Speculation on Tesla RL: simulation-level scale scale in the real world?


#1

In 2020, Tesla will likely deliver its one millionth HW2/HW3 vehicle. Here’s some math:

1 million Tesla vehicles * 15,300 minutes of driving per year per Tesla = 29,100 years of driving per year

I may be mistaken, but I think DeepMind trained 300 versions of the AlphaStar agent for 200 years each, making it a combined total of 60,000 years. From the blog:

During training, each agent experienced up to 200 years of real-time StarCraft play.

I couldn’t find a number for OpenAI Five. The OpenAI blog says it trains for 180 years per day, but not how many days it trains for. Based on clues, it might have been 18 months, which would make it 97,200 years.

As I understand it, there are three ways to approach the problem of sim2real transfer learning:

  • more realistic simulation
  • don’t use simulation, use the real world
  • develop sim2real algorithms

Lately I’ve been speculating that Tesla will use imitation learning to make a more realistic simulation. If you use imitation learning to make “smart agents” — virtual cars with human-like behaviour — you might be able to do deep RL in sim.

Today I realized that Tesla has another option, maybe. Oriol Vinyals, one of the creators of AlphaStar, said:

Driving a car is harder [than StarCraft or Dota]. The lack of (perfect) simulators doesn’t allow training for as much time as would be needed for Deep RL to really shine.

But a fleet of 1 million+ cars would allow for training time in the real world at the same sort of scale that AlphaStar and OpenAI Five did in simulation.

The feature complete version of Full Self-Driving that Elon wants to finish this year could be a scaffolding for real world RL at massive, simulation-level scale.
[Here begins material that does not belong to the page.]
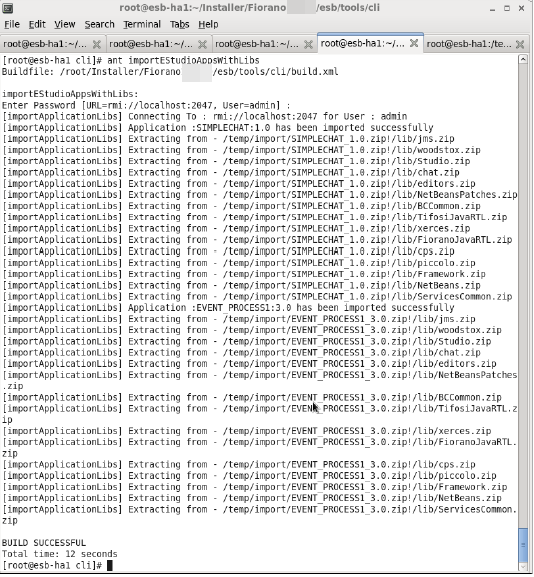The height and width of the screenshot is (577, 534).
Task: Switch to the root@esb-ha1:/te... tab
Action: [469, 44]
Even if the scaffolding uses a hybrid of imitation learning and hand coding, and has a high disengagement rate, that could be enough to get RL off the ground.

Safety would be a big concern. Mobileye has its RSS framework, a set of hard rules it wraps around RL like a protective shell. I saw Facebook recently published something on safe RL for robots exploring in the real world, but I didn’t really understand it. You would want to prevent cars from exploring the action space in dumb, dangerous ways.


#2

Could it really start (and eventually, get) to a point that is safe enough? Seems a bit dangerous and could do a lot of harm - not just to the individual, but also to Tesla’s reputation.


#3

Good question. I would like to hear an expert weigh in on this. There are a lot of pieces I don’t really understand.

I think as long as you have random exploration of the action space in the real world, there is an inherent risk that the random action the car takes will be less safe than what it would have done otherwise. Mobileye would claim that as long as a system stays within the hard constraints of RSS, it can never cause a crash, but who knows if that’s true.